* BEGIN *
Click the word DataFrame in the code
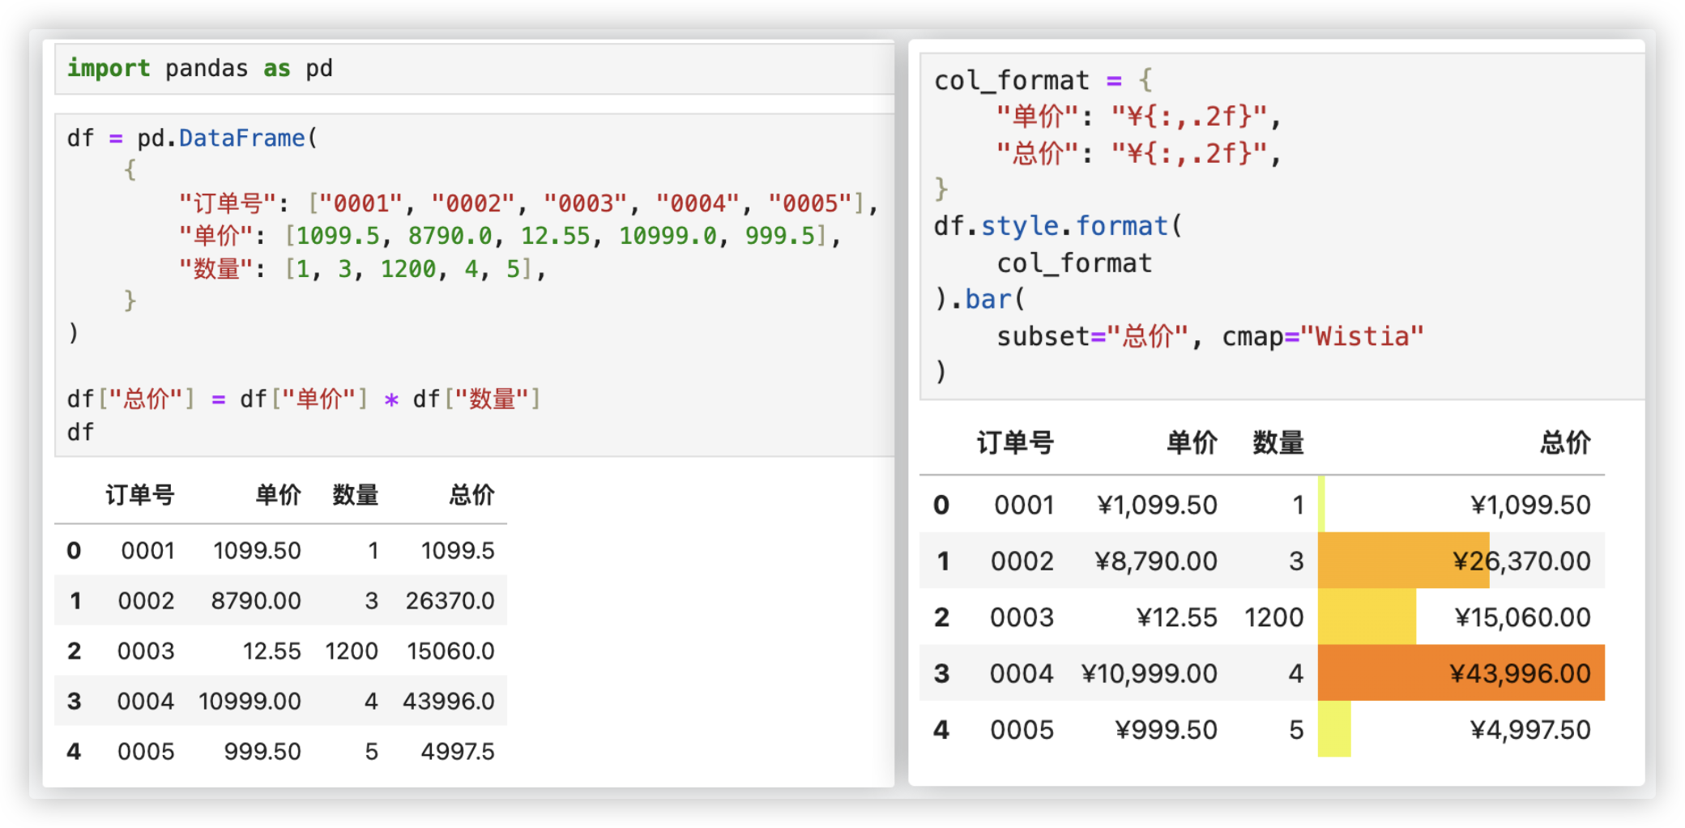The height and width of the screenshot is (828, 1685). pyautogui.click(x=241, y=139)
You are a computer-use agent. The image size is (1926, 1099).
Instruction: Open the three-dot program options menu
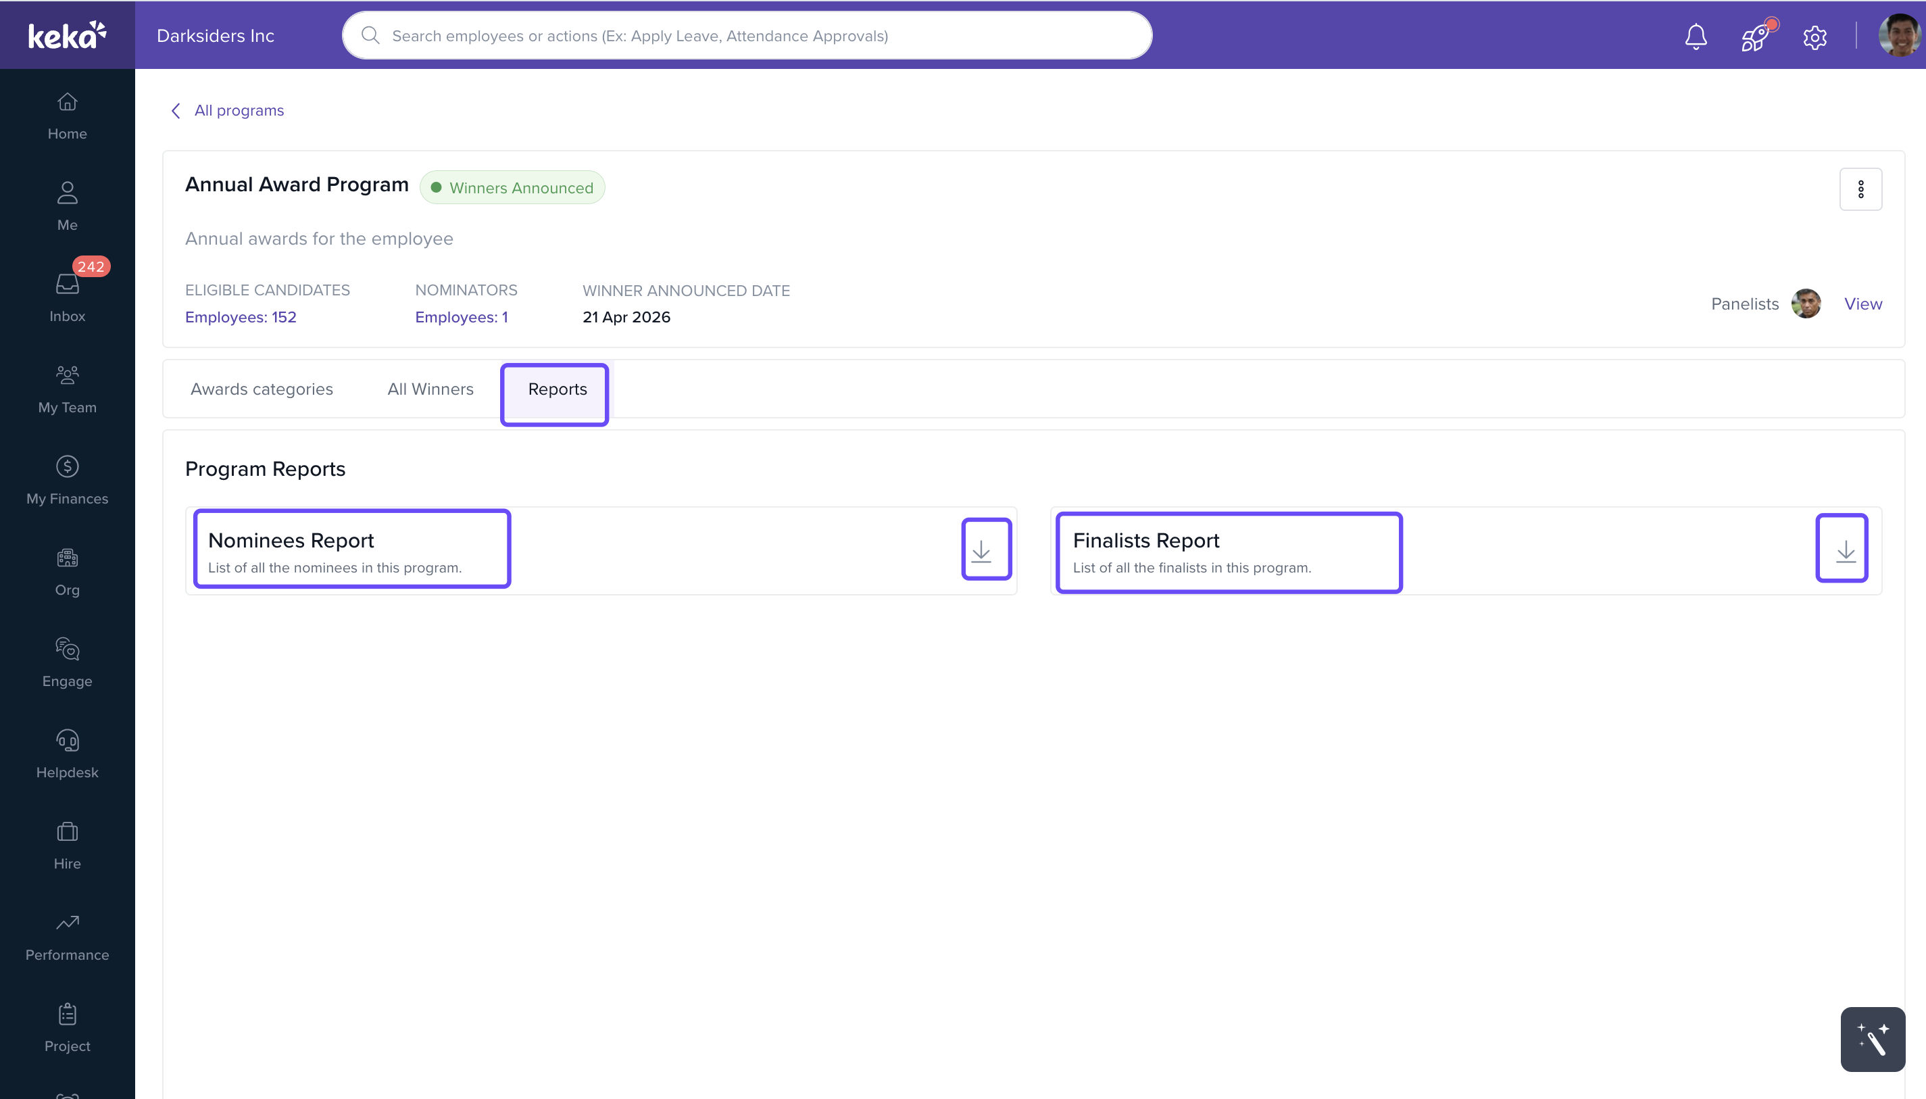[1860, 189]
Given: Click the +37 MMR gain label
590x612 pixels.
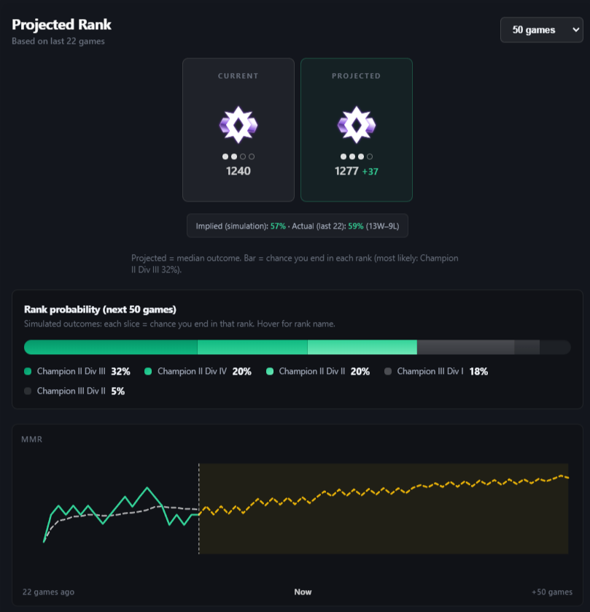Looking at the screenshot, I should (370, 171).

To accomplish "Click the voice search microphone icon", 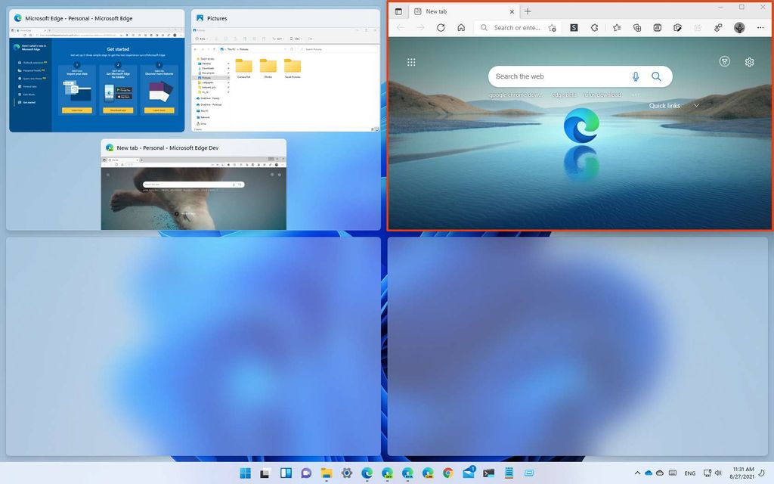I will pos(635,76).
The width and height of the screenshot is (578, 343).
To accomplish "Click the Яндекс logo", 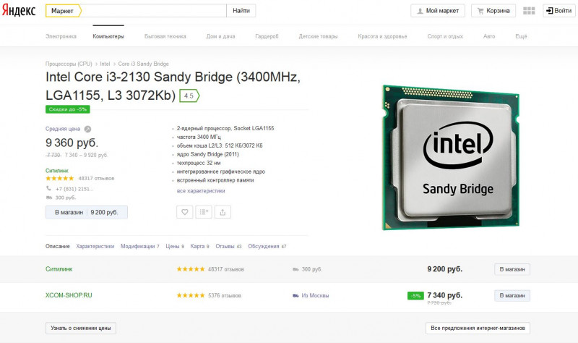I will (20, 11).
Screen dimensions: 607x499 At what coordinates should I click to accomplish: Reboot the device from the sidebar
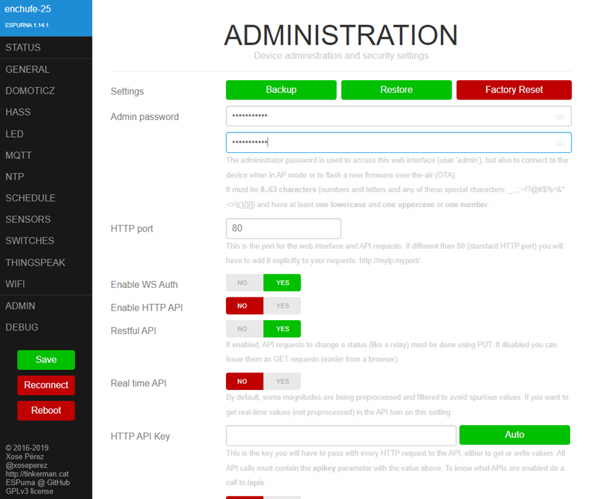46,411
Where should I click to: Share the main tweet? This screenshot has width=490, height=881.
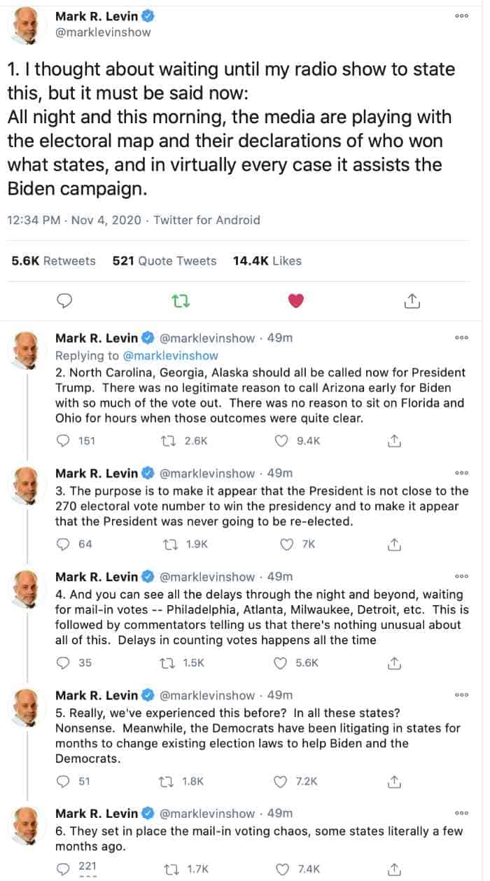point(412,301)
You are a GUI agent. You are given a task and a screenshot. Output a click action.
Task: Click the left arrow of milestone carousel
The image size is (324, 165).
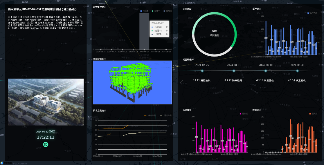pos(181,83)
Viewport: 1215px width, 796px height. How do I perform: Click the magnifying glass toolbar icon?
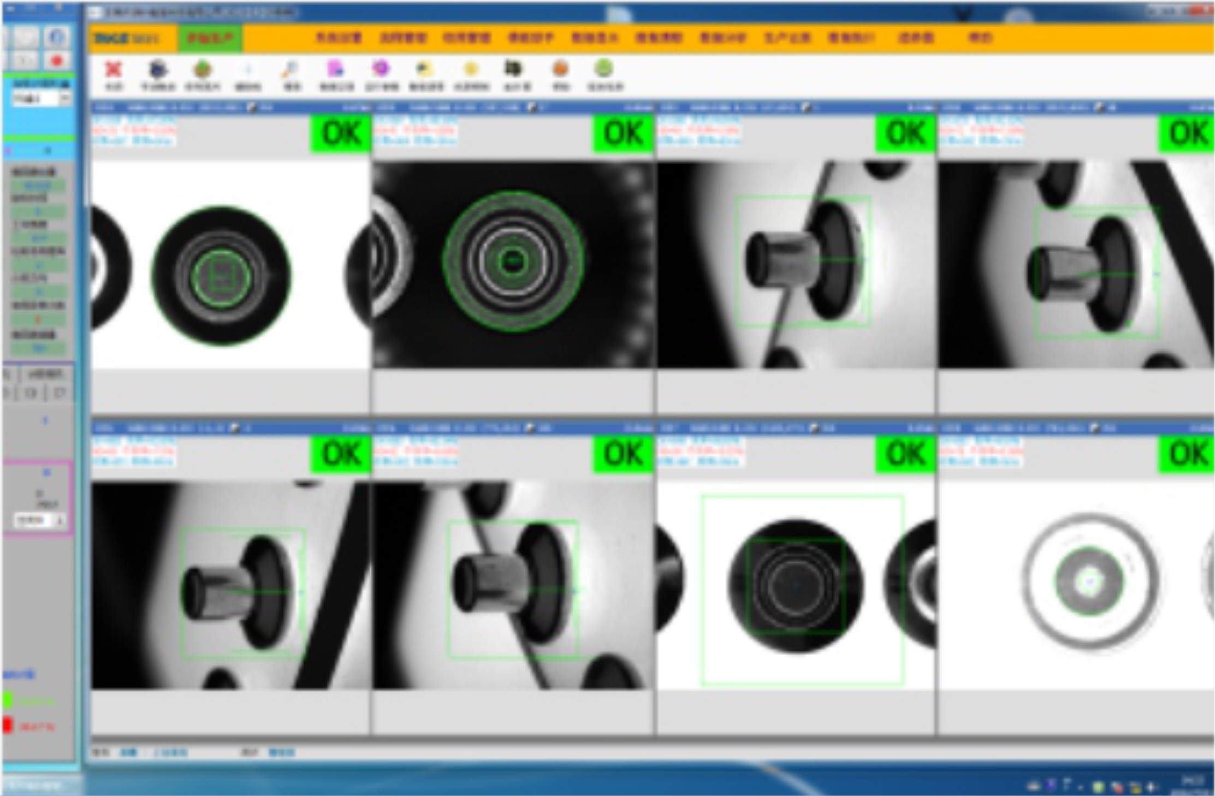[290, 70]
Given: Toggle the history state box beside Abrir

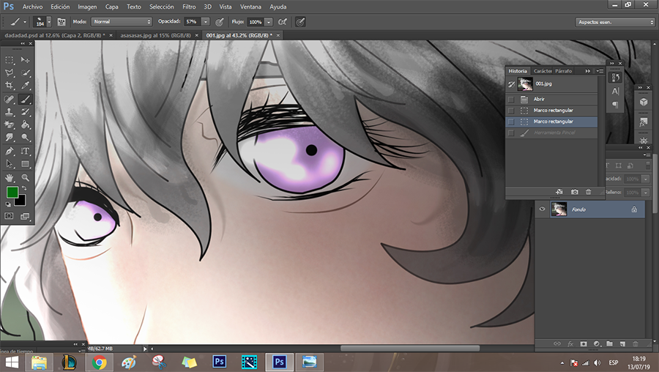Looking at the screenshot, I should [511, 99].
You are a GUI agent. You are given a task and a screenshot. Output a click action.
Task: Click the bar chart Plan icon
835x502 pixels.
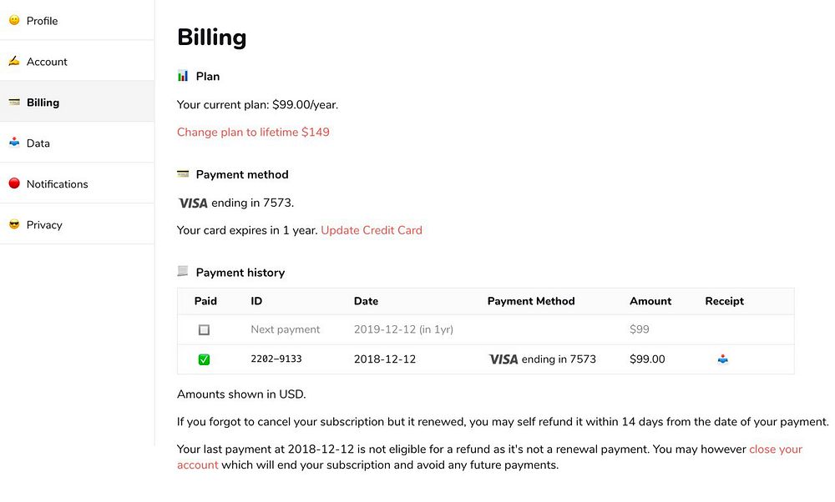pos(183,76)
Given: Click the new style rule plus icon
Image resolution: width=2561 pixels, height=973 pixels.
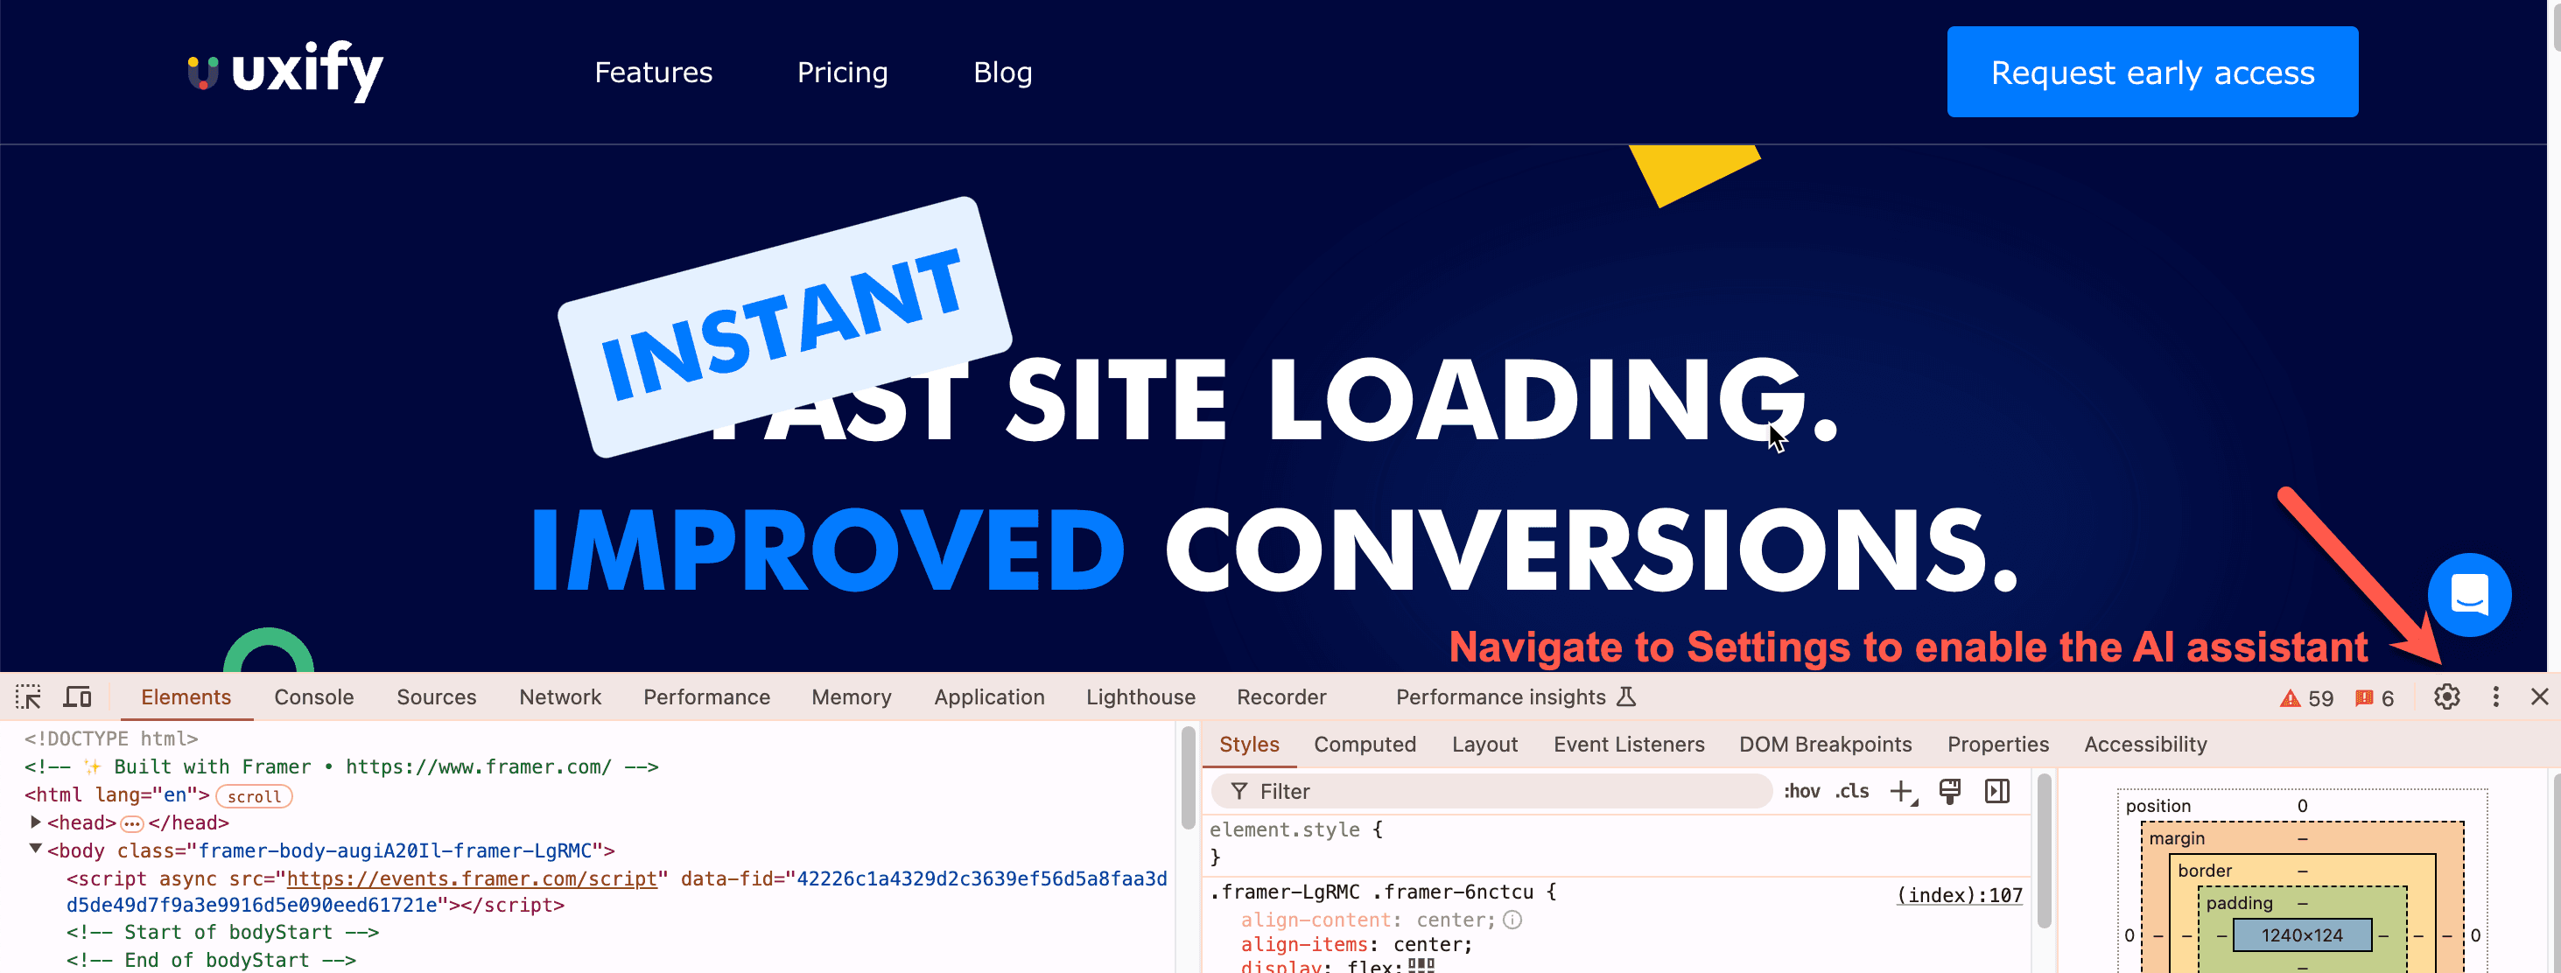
* END *
→ **PROBLEM TO WORK ON**:
Copy out the lines from the very first one down to and including the line with "[1860, 189]", word for word. Leave out the pictures.

→ **RESPONSE TO THIS TASK**:
Click the word DataFrame in the code
The height and width of the screenshot is (828, 1685). pyautogui.click(x=241, y=139)
You are a computer-use agent. The image size is (1926, 1099).
Instruction: Open the three-dot program options menu
[1860, 189]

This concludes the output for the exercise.